Mit der Coastguard auf dem Campingplatz

Nach der Attacke auf eine Yacht in den Gewässern zwischen Trinidad und Grenada interessiert uns natürlich die Sichtweise der Coastguard vor Ort. Als im morgendlichen Cruiserforum ein Treffen der Seglergemeinde mit der Coastguard von Grenada auf Hog Island angekündigt wird, merken wir uns den Termin vor.

 

Beim Eintreffen auf Hog Island – wir gehen zusammen mit Martina und Uli von der Baradal sowie Annette und Michael von der Limelight – finden wir bereits einige Segler vor. Niemand weiß Genaues über den Treffpunkt. Doch alle gehen davon aus, das Treffen finde gewiss vor der einzigen Bar statt. Klar, der Cruiser hats gerne mit Versorgung.

Dass die Coastguard nicht wie avisiert um 15 Uhr eintrifft, wundert niemanden. Sind halt karibische Zeiten, die können flexibel sein. Als sich aber auch 15 min später nichts tut, fragen wir uns, ob wir nicht doch am falschen Ort sind. Also Telefonnummer Coastguard ergoogeln, per copy paste ins Telefonmenü einfügen und anrufen. Bei meinem Anruf meldet sich eine freundliche männliche Stimme mit: „Grenadian Coastguard“. Ich schildere höchst konzentriert auf Englisch mein Anliegen : Wir warten mit einer größeren Seglerschar auf die Coastguard. Ob die wohl zum Treffen nach Hog Island kommen wird? Antwort auf Englisch: Ja, ich bin da, ich bin hinter Ihnen. Als ich mich umdrehe, grinsen mich viele Gesichter an und der captain hält mit Schlawinergesicht sein Handy am Ohr. Mist, copy paste hat wohl nicht funktioniert und der Anruf ging auf die letzte gewählte Nummer, die vom captain. Der macht sich natürlich nen Spaß draus, grumpf.

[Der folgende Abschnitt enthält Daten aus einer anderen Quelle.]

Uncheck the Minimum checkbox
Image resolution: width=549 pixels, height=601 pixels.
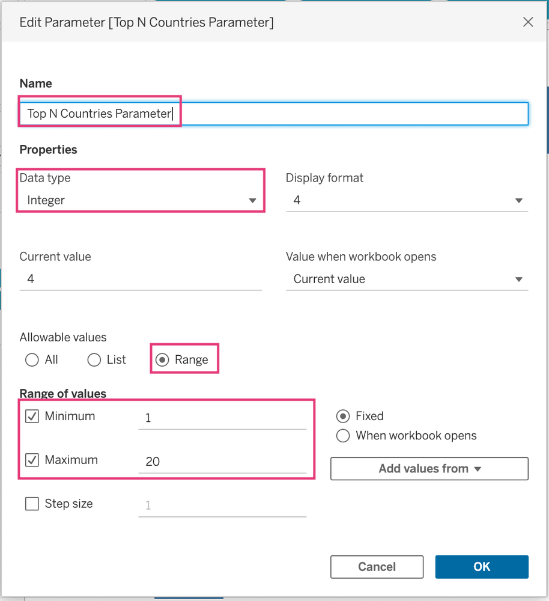click(32, 415)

Also das Ganze nochmal. Dieses Mal meldet sich eine weibliche Stimme mit einem Rattenschwanz an Worten. Coastguard, Name, what can I do for you? Als ich mein Anliegen vorbringe, holt sie einen Officer ans Telefon. Der scheint sehr erstaunt, dass sich tatsächlich eine größere Seglergemeinde versammelt hat und sagt zu, in 15 min aufzukreuzen.

Boot der Coastguard vor Hog Island
Infotreffen Coastguard Hog Island

Tatsächlich kann das Treffen dann beginnen. Verblüffend für uns: Wir finden uns in einer Schar überwiegend älterer Segler wieder, deren Fragen sich um kleine Ereignisse rund um die benachbarten Ankerbuchten drehen. Offenbar lauter Segler, die ihre Wintermonate am Liegeplatz in Grenada verbringen, ihr Boot über die Hurrikanzeit in Grenada belassen und in den nächsten Wochen nach Hause fliegen wollen. Der Officer der Coastguard ist geduldig. Erzählt, die Guard habe vor einigen Jahren ein Nachbarschaftsprogramm initiiert, das kleine Delikte wie Diebstähle reduziert habe. Ohnehin gibt es davon in Grenada nach unserer Kenntnis nicht viele. Wir fühlen uns wie auf dem Campingplatz.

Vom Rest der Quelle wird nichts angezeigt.